■ TASK TO CARRY OUT
Copy whichever lines of the data hold the word "computer".

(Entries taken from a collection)
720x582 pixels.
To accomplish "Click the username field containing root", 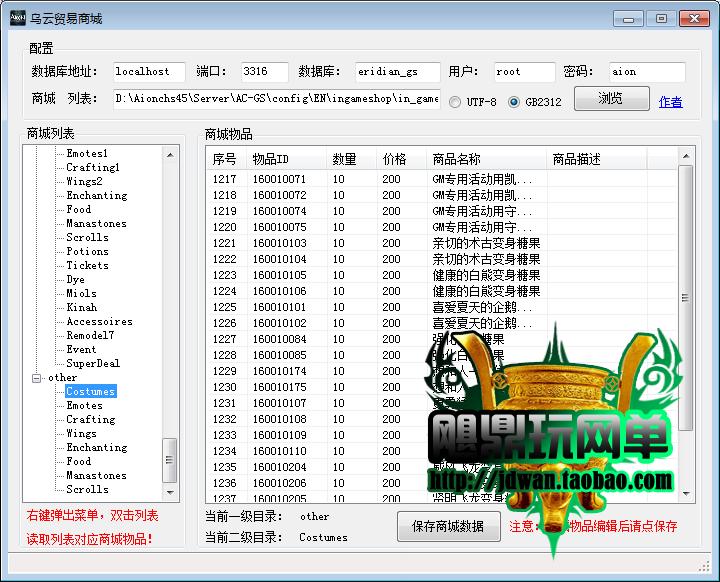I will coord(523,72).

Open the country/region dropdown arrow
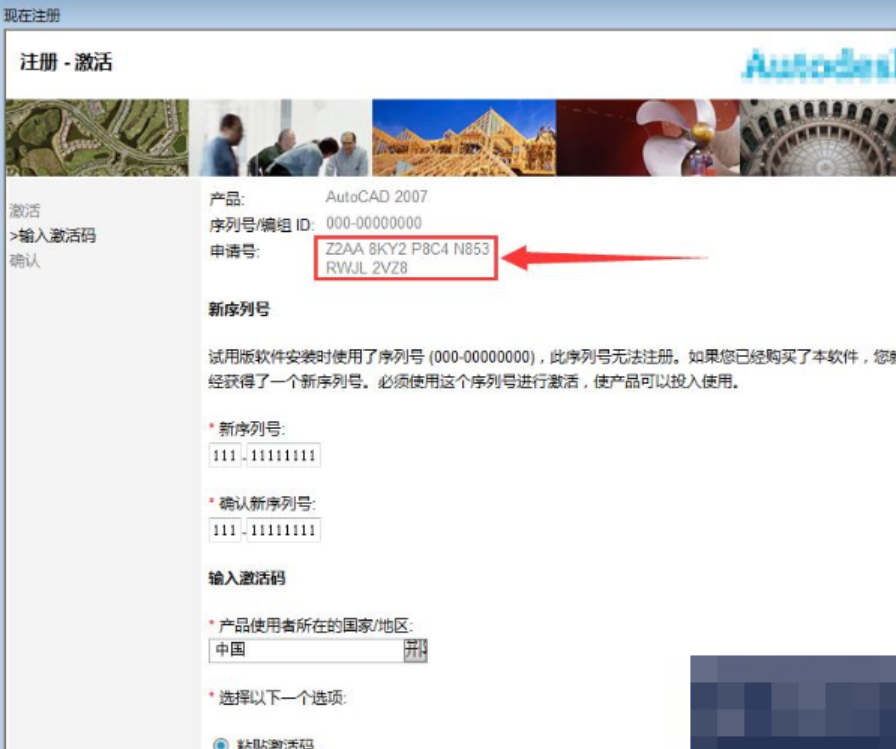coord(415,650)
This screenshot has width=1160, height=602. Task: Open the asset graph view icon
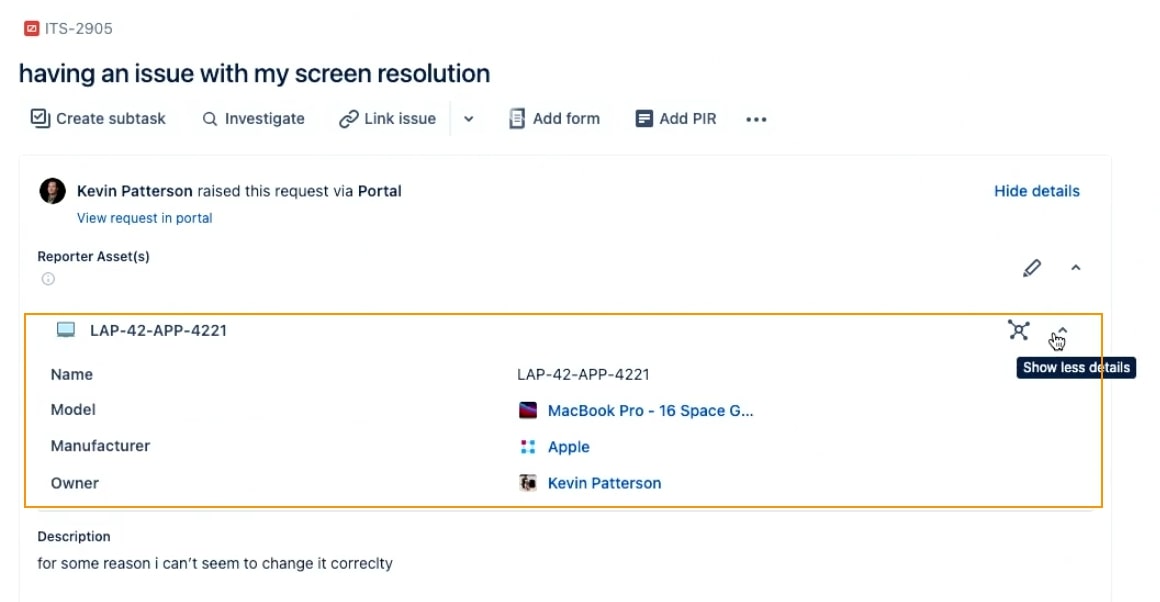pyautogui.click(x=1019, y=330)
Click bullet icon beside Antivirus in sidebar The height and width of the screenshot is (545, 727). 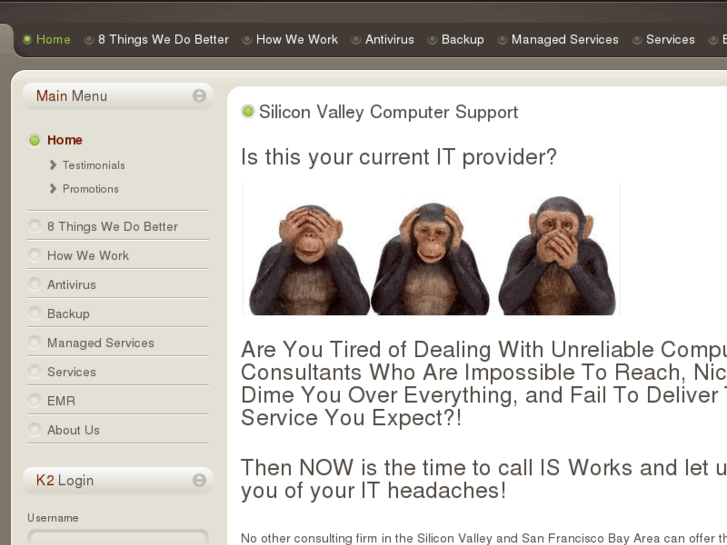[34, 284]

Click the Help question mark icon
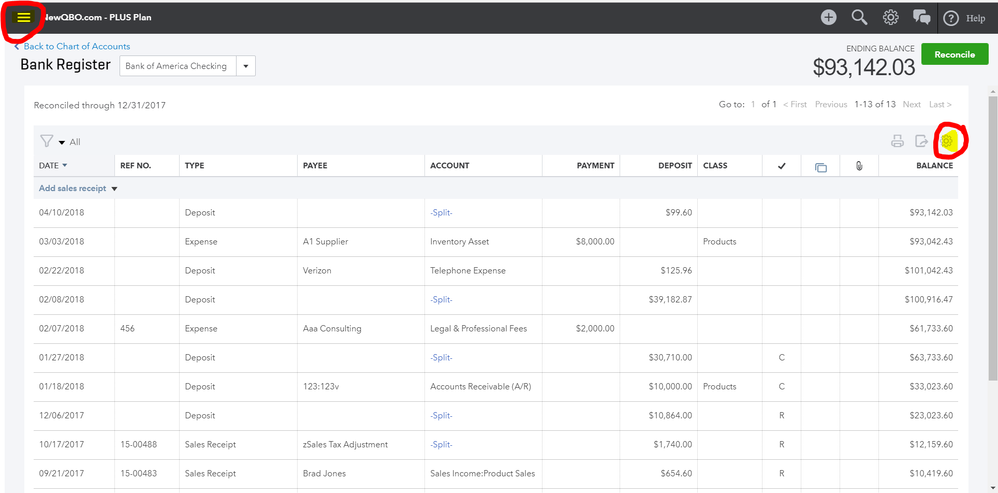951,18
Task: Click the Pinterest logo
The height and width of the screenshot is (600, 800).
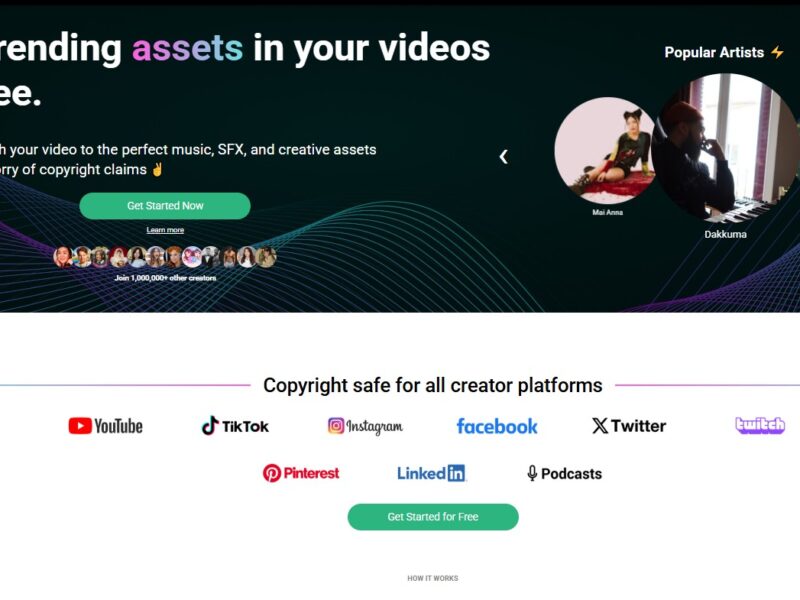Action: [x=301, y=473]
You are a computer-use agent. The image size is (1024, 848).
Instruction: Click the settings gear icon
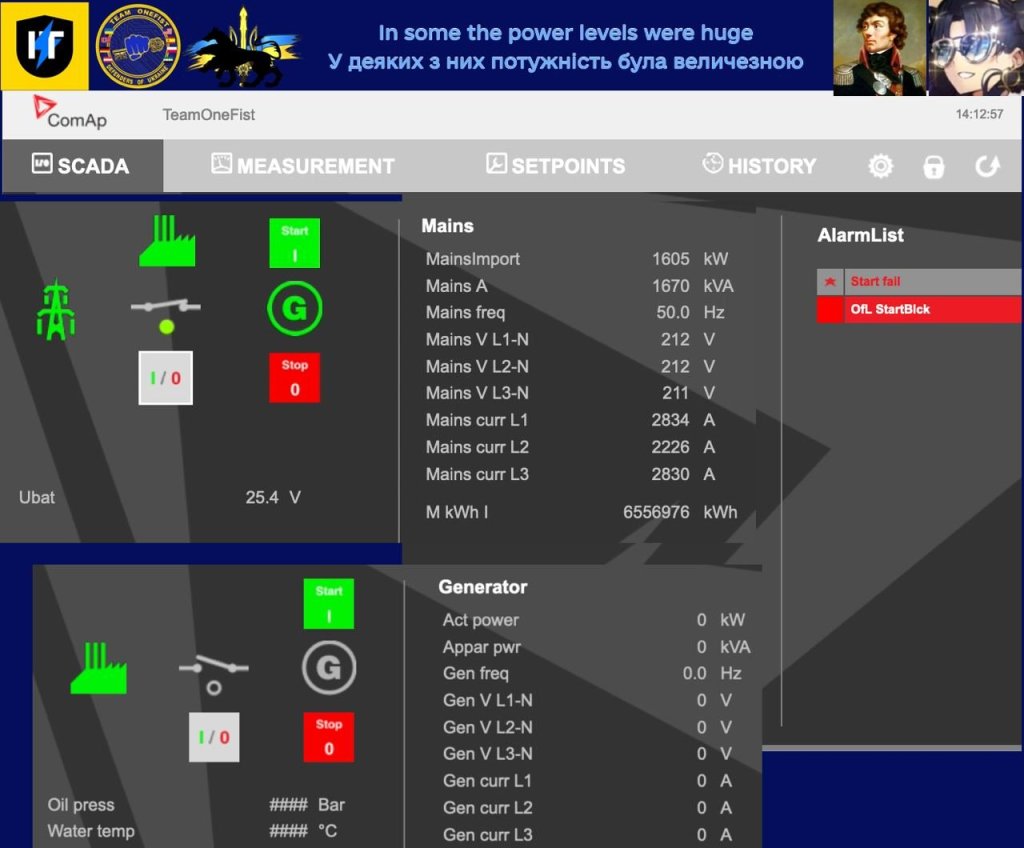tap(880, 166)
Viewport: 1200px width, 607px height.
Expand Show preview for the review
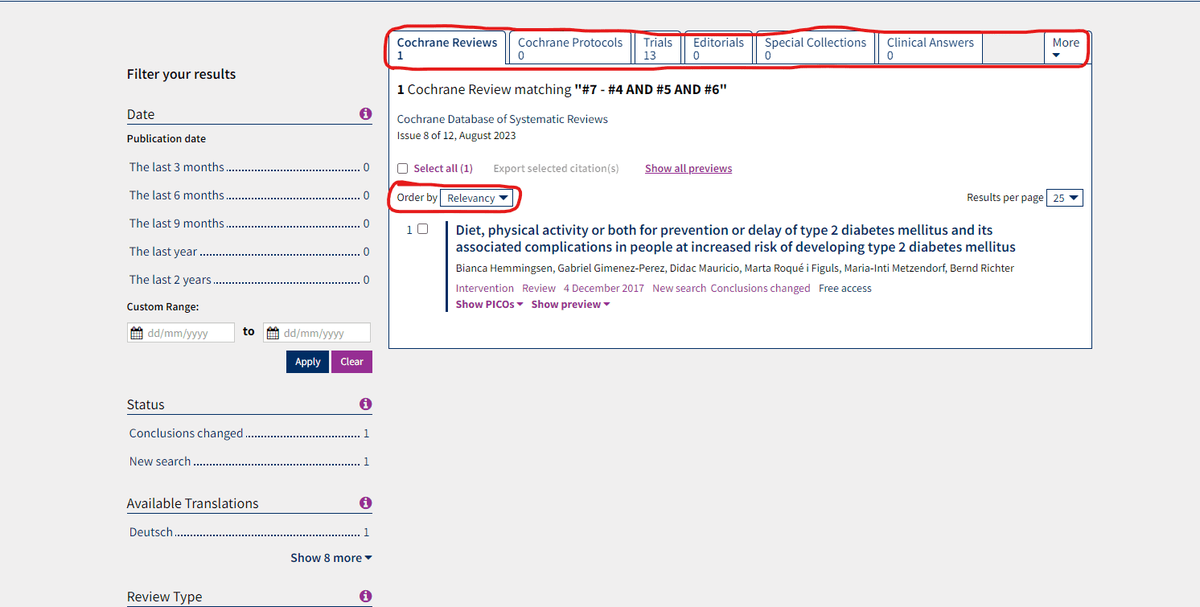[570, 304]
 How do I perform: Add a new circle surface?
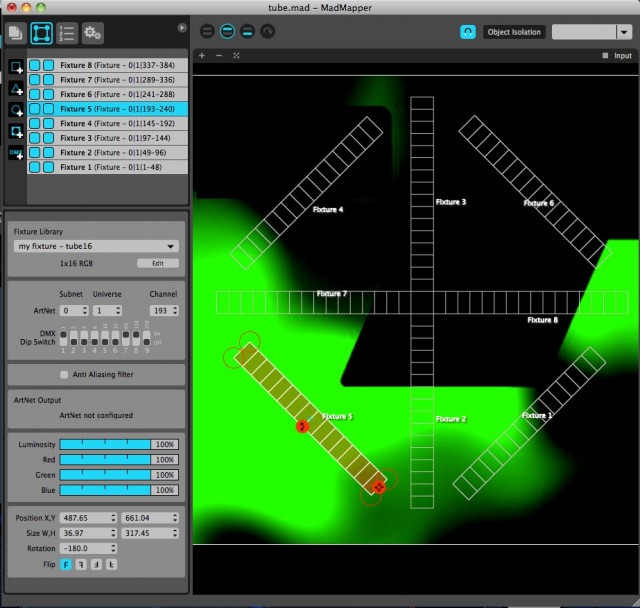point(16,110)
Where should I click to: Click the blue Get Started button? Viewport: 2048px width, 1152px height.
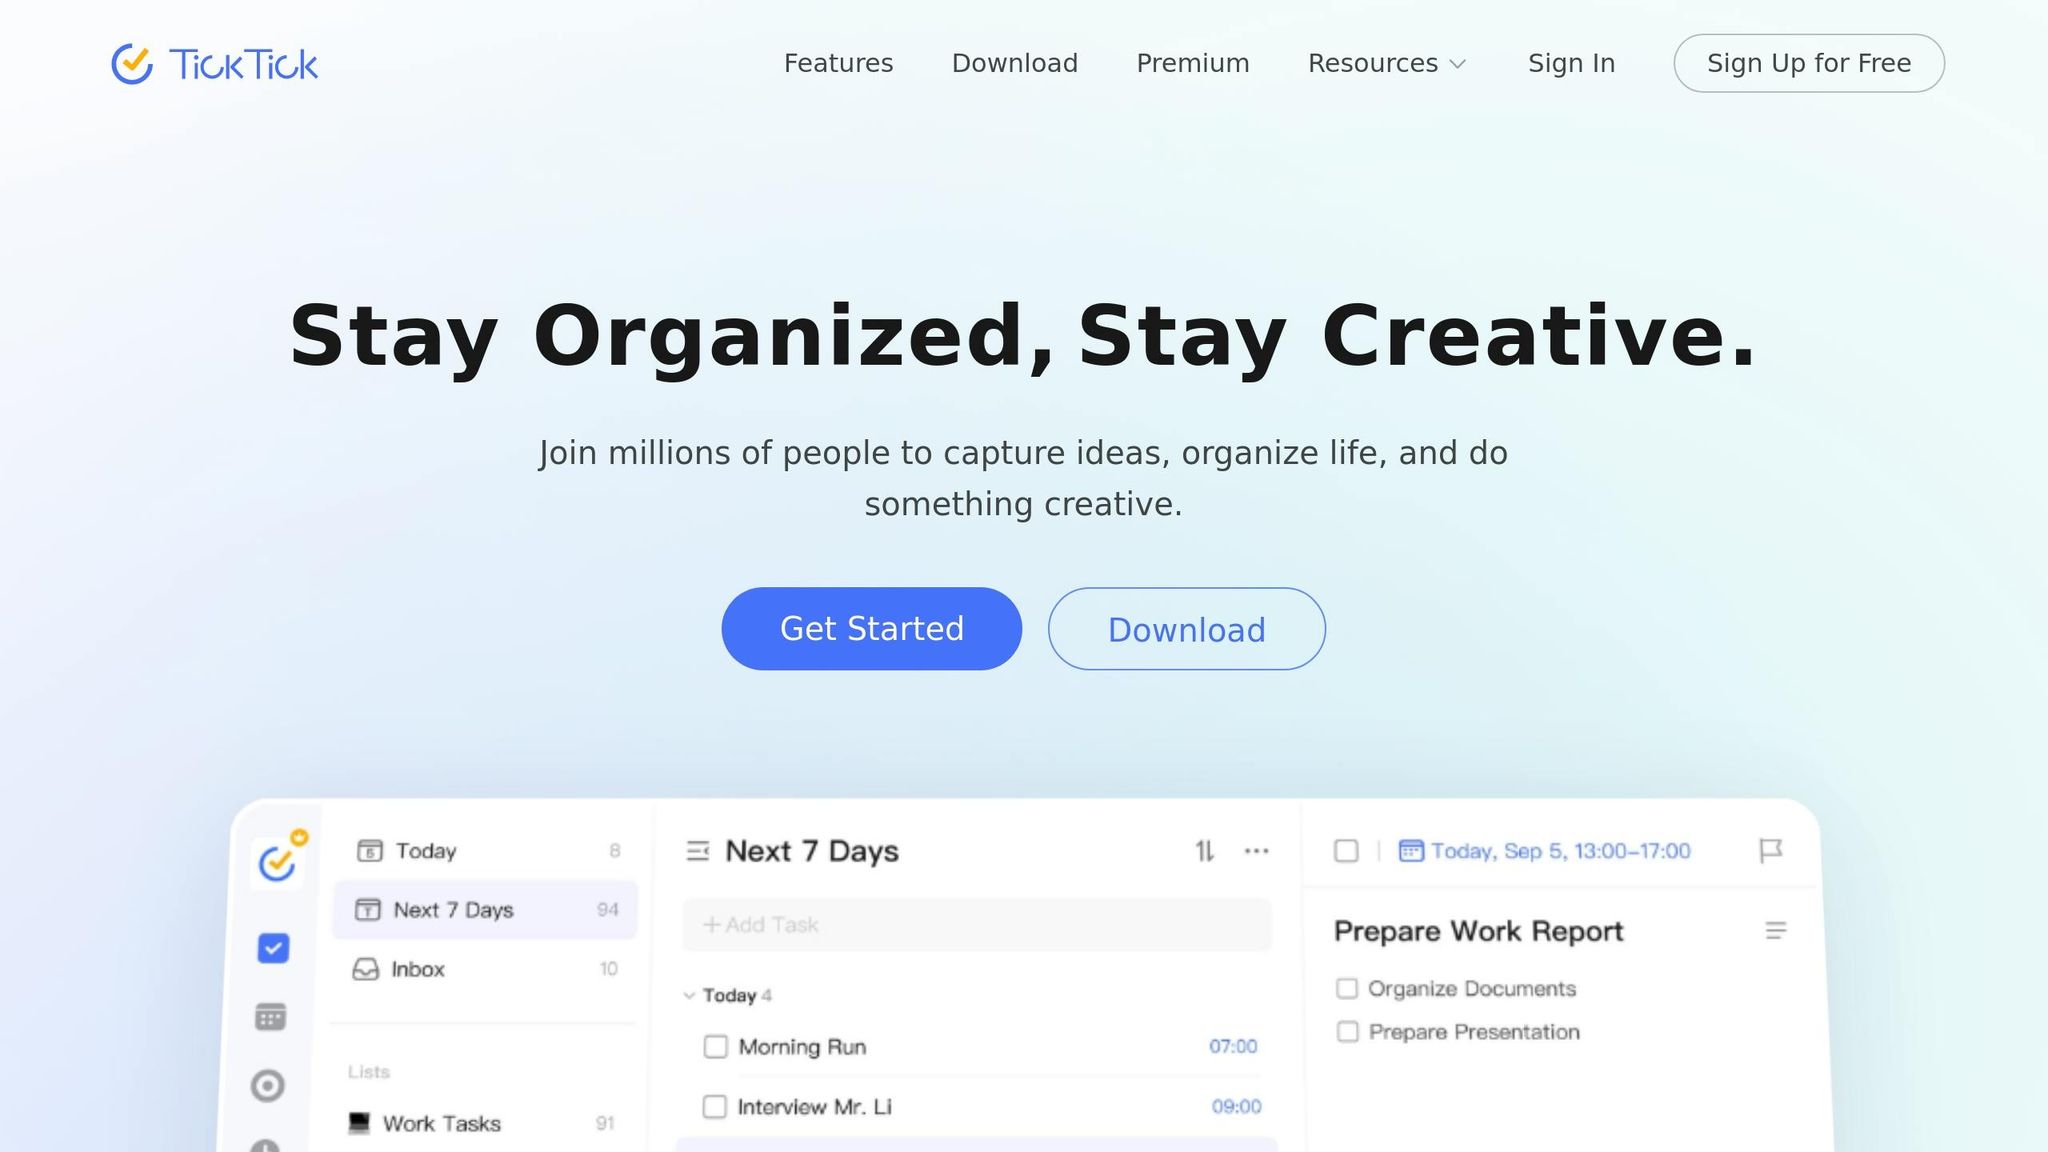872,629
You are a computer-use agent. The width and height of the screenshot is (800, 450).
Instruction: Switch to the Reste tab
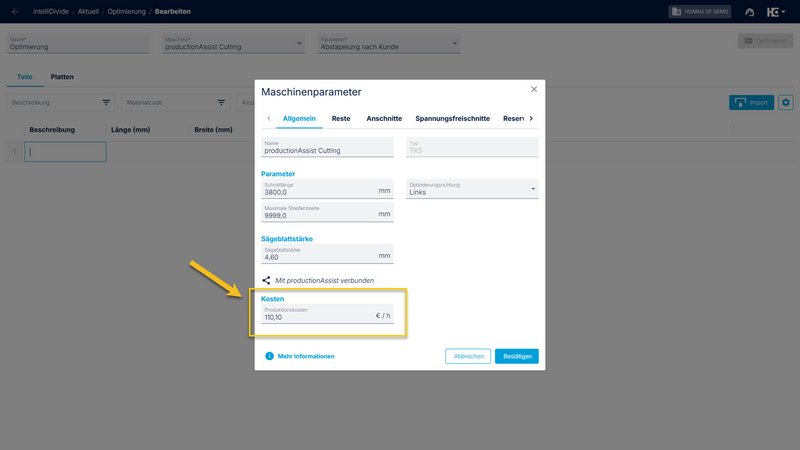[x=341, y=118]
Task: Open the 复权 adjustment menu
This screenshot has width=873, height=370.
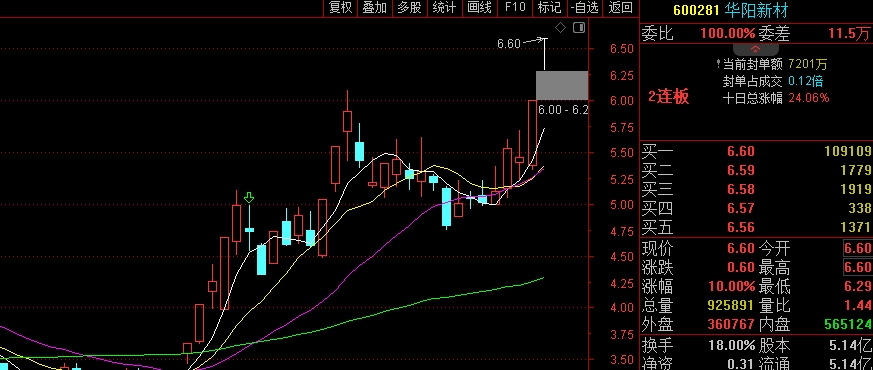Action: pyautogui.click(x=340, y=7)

■ REPLY
You are a computer-use agent. The image size is (1024, 848).
You are a computer-use agent. The width and height of the screenshot is (800, 450).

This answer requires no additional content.